27. Despite the landlord’s initial refusal to escalate the complaint, it then went on to conduct further investigations, without clearly explaining its position or the process to the resident. It conducted a tenancy verification visit and inspected the resident’s home environment for other issues that might raise health concerns.  As a result, the landlord ultimately undertook further investigations following the closure of the Stage 1 response which could be considered to constitute a Stage 2 review. However, as the landlord did not definitively confirm this and, in fact, continued to say that the complaint was not being escalated, whilst carrying out further investigations, this caused unnecessary confusion and uncertainty to the resident throughout this period. By failing to follow the procedure set out in its complaints policy, the landlord exacerbated an already distressing situation for the resident and denied him the opportunity to formally pursue a resolution.

 

28. The Ombudsman’s Dispute Resolution principles indicate that landlords’ complaints handling procedures should be user focused and demonstrate that their purpose is to resolve disputes and restore the residents’ position in the event of anything going wrong. In this case, there was a lack of clarity around how the complaint was being dealt with and why the recommendation for compensation made by the Gas Contracts Manager following his investigation was rejected by the landlord.

 

29. This Service notes that the recommendation for compensation related to the events of 2016, and so the substantive recommendation is not considered or restated here.
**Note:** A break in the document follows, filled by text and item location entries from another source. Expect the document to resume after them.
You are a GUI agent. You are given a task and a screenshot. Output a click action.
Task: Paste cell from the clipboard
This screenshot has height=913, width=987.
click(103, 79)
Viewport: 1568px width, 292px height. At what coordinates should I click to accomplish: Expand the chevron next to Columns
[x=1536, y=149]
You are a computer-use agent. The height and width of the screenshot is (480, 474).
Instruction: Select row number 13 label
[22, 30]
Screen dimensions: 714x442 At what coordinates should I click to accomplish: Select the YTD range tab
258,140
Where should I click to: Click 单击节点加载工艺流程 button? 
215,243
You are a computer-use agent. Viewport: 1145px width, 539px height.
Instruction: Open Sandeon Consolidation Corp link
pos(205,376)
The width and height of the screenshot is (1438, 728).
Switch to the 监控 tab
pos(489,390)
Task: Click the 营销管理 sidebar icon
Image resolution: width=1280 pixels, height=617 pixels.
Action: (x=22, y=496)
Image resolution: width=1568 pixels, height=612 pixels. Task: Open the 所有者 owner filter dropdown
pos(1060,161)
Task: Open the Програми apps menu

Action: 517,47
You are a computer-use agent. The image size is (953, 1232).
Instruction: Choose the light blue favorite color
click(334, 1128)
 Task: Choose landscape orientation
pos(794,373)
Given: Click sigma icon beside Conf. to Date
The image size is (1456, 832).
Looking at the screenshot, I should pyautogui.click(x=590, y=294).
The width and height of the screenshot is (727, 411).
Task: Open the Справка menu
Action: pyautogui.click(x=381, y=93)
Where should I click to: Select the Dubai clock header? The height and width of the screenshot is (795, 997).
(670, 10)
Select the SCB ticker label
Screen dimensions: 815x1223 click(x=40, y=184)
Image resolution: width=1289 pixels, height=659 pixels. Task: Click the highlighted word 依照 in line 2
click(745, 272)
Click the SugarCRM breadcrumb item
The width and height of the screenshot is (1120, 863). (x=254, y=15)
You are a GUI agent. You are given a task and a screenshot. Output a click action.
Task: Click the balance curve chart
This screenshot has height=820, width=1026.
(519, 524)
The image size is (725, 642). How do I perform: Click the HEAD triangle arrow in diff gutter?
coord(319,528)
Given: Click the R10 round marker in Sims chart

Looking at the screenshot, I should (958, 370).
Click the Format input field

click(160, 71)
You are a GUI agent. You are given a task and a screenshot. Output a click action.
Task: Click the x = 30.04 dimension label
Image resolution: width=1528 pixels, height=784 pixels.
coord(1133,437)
However, the landlord should have clearly explained within a formal complaint response why it did not consider it necessary or appropriate to follow the Manager’s recommendation. Without this, it does not demonstrate that the landlord has taken the time to fully consider all the information available to it or explain its position to the resident, which is a key part of an effective complaints process.

 

Determination

 

30. In accordance with paragraph 54 of the Scheme there was:

 

30.1         no maladministration by the landlord in respect of complaints about a gas leak at the resident’s property;

 

30.2         service failure by the landlord in its handling of the associated formal complaint.

 

Orders

 

31. The Ombudsman orders the landlord to pay the resident £50 compensation in respect of the poor handling of the complaint.